--- SUPPLIED ENTRIES ---
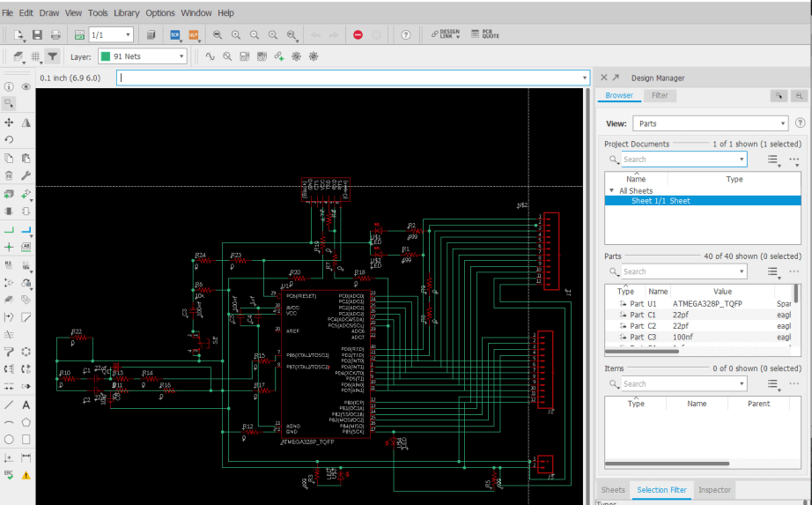Toggle the selection filter funnel icon

pos(53,56)
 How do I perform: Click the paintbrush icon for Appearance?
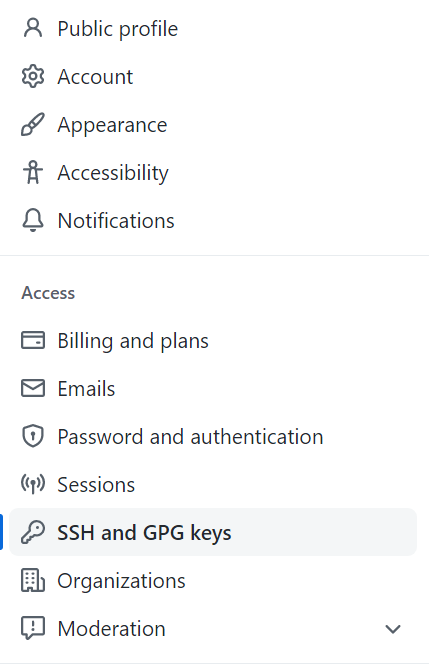pyautogui.click(x=33, y=124)
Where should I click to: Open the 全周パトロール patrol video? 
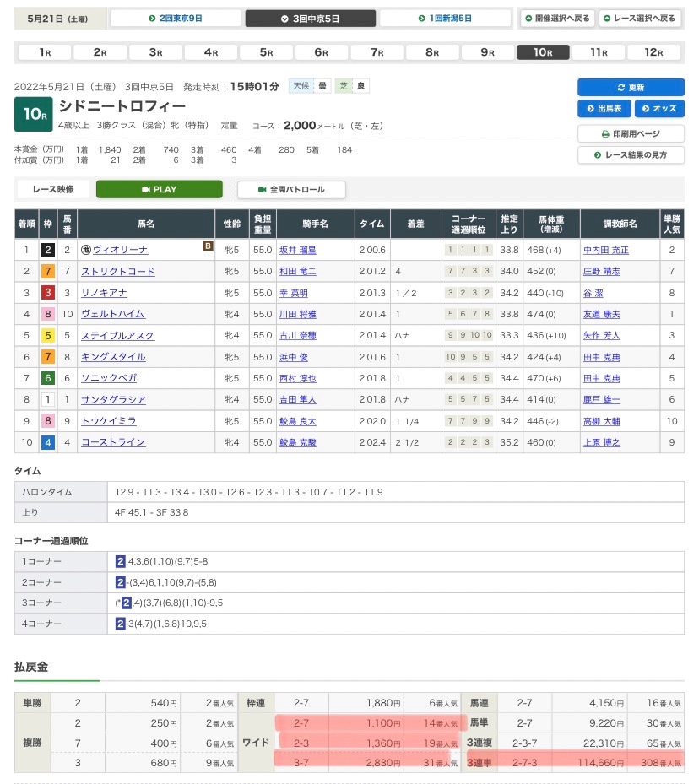[291, 189]
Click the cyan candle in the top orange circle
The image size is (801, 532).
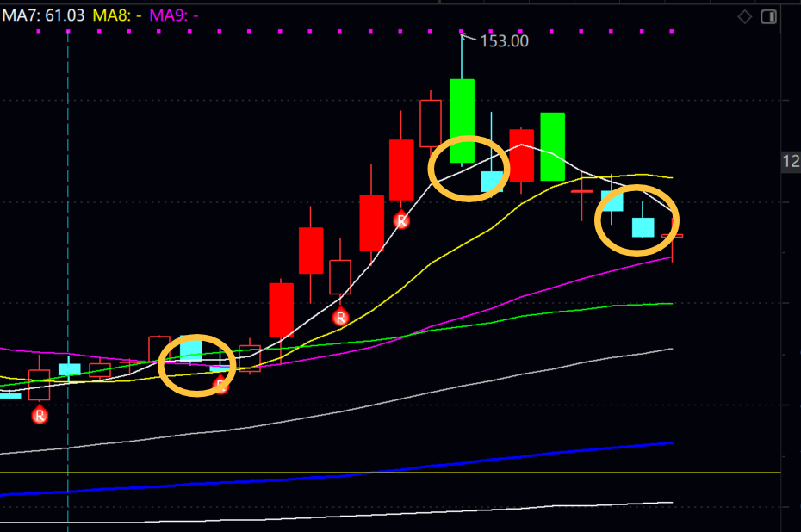click(492, 181)
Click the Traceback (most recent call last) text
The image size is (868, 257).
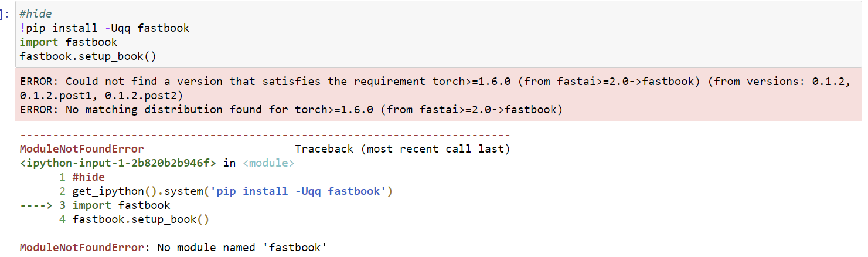(402, 149)
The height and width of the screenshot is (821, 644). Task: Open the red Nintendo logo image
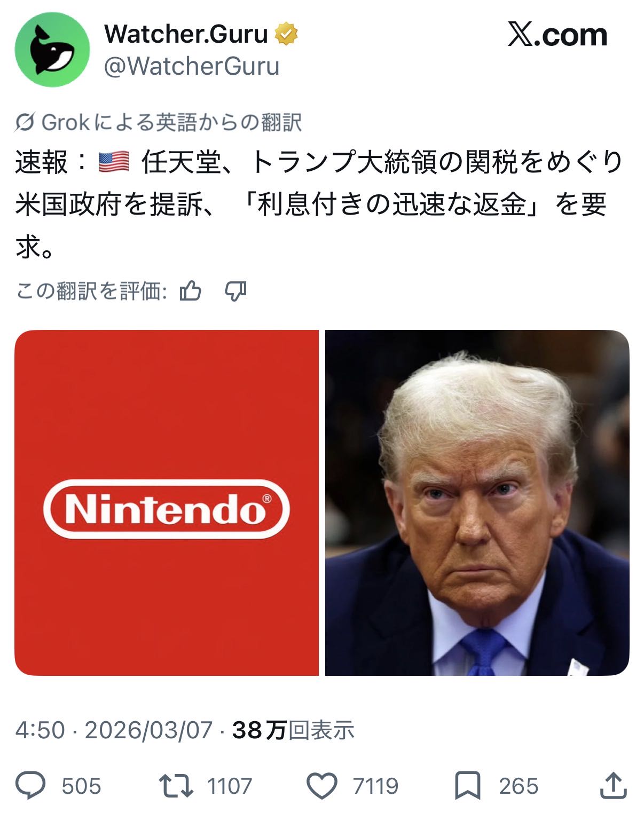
---
▶ _WHAT YOU HAVE TO DO_
Which lines run from the one containing "Click the Traceback" to the end of the entries above? Write them out exactly, leaving out every picture.

▶ _SOLUTION_
Click the Traceback (most recent call last) text
The image size is (868, 257).
(402, 149)
The height and width of the screenshot is (821, 644). Task: Open the red Nintendo logo image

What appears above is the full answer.